Singing our Culinary Praises
It may come as a shock, but the Monterey County map is littered with fine dining establishments.
It won’t build muscle tone or slim your waistline, but here’s a fun exercise for anyone who lovesto eat, and eat well: try counting the number of restaurants that you would go eagerly visit within our fair county. Go ahead. Then prepare yourself for a surprise.
Some guidelines: Start by region – Monterey proper, Seaside, Salinas, Marina, Pacific Grove, Pebble Beach, Carmel, Carmel Valley and so on. Confine your imaginary visit to dinner only. (Breakfast and lunch can be separate pursuits.) And be discriminating – include fine dining establishments guaranteed to make an impression on, say, a first date with someone you never expected would agree to go out with you, as well as venues where you are assured of having a satisfying and thoughtfully prepared, well-executed mean. And have a pen and paper handy.

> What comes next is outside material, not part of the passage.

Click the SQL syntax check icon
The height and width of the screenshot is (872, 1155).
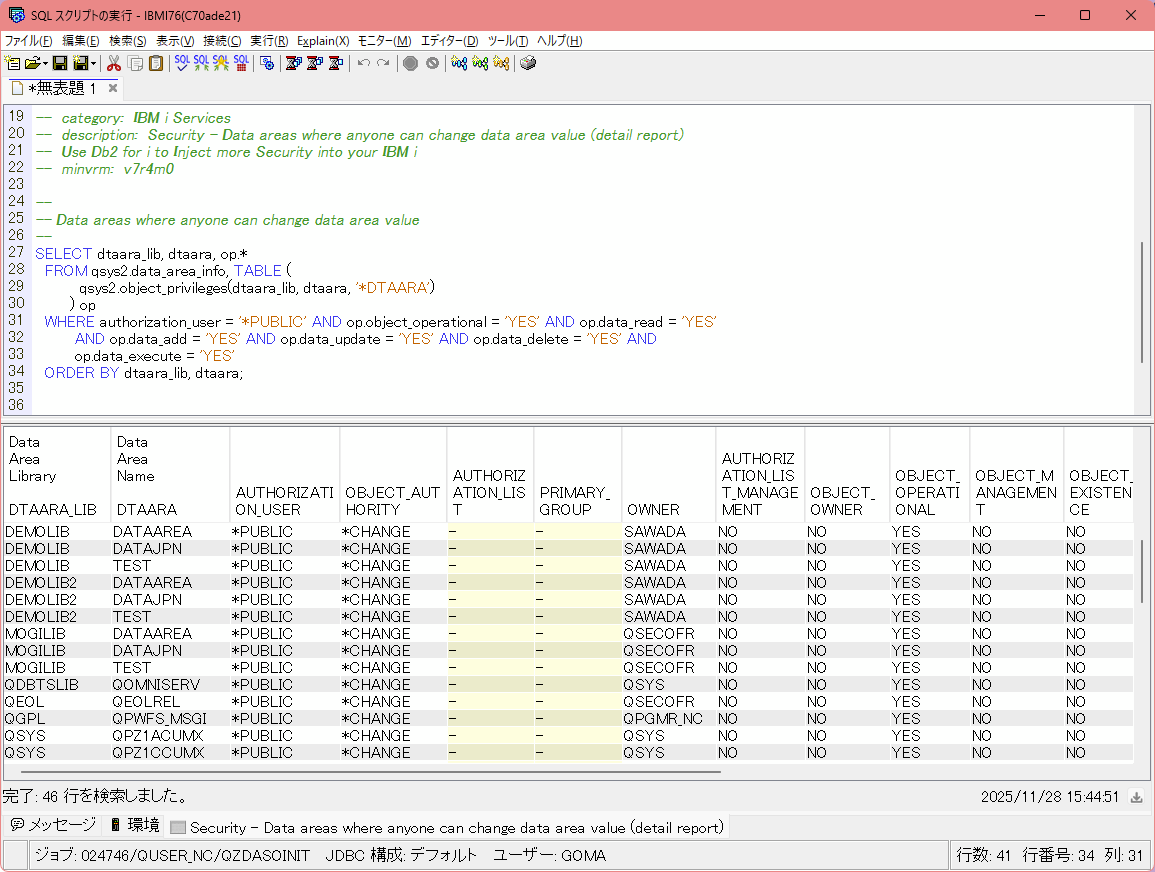click(182, 63)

A friend and I, resolved to begin a strictly no-nonsense weight loss scheme, invented this game one long afternoon during what seemed like the interminable hours between lunch and dinner. The results of the exercise? We would happily check our teeth for arugula, get our glad rags and escort ourselves to no fewer than 55 Monterey County dining destinations. Extraordinary! This is the Monterey Bay area, not that other Bay Area.
So, is it any wonder that I found myself having lunch the other day with Marchese Piero Antinoi, “Italy’s Most Important Winemaker”, according to Wine Spectator? (Wow, that’s fun to say: “By the way did I mention I lunched with Italy’s Most Important Winemaker?”) It was exciting to attend a press luncheon that covered the grand opening of Pèppoli at Pebble Beach. Lunch with stately Antinori was highly memorable, and the establishment’s grand opening that evening was done on a grand scale.
Consider that Antinori’s family has been producing wine for 26 generations, which adds up to some 615 years (the family has lived in the same palazzo since 1506, and I am not making this up), and Italy is an area covering 116,333 square miles with more that two million wineries. So the fact that Italy’s “Italy’s Most Important Winemaker” decided to do his latest Tuscan villa style restaurant in Monterey County is no small hill o’ beans. Rich Pepe, owner of Carmel’s Little Napoli, Café Napoli, Vino Napoli, and Carmel Bakery, and a long-time lover of Antinori’s wines, talked him into it, and partnered with him in this venture. Given the amazing renaissance of Pebble Beach Co.’s dining scene, it doesn’t appear to have been a hard sell.
And as the recent benefactor of an oven-roasted veal chop the size of Cincinnati done with morel mushrooms and fava beans, consumed among a table full of frolicking Italians toasting Piero Antinori with his own wines – and speaking for those who love to eat and eat well – we are gratified to welcome this bunch of Tuscans to the neighborhood.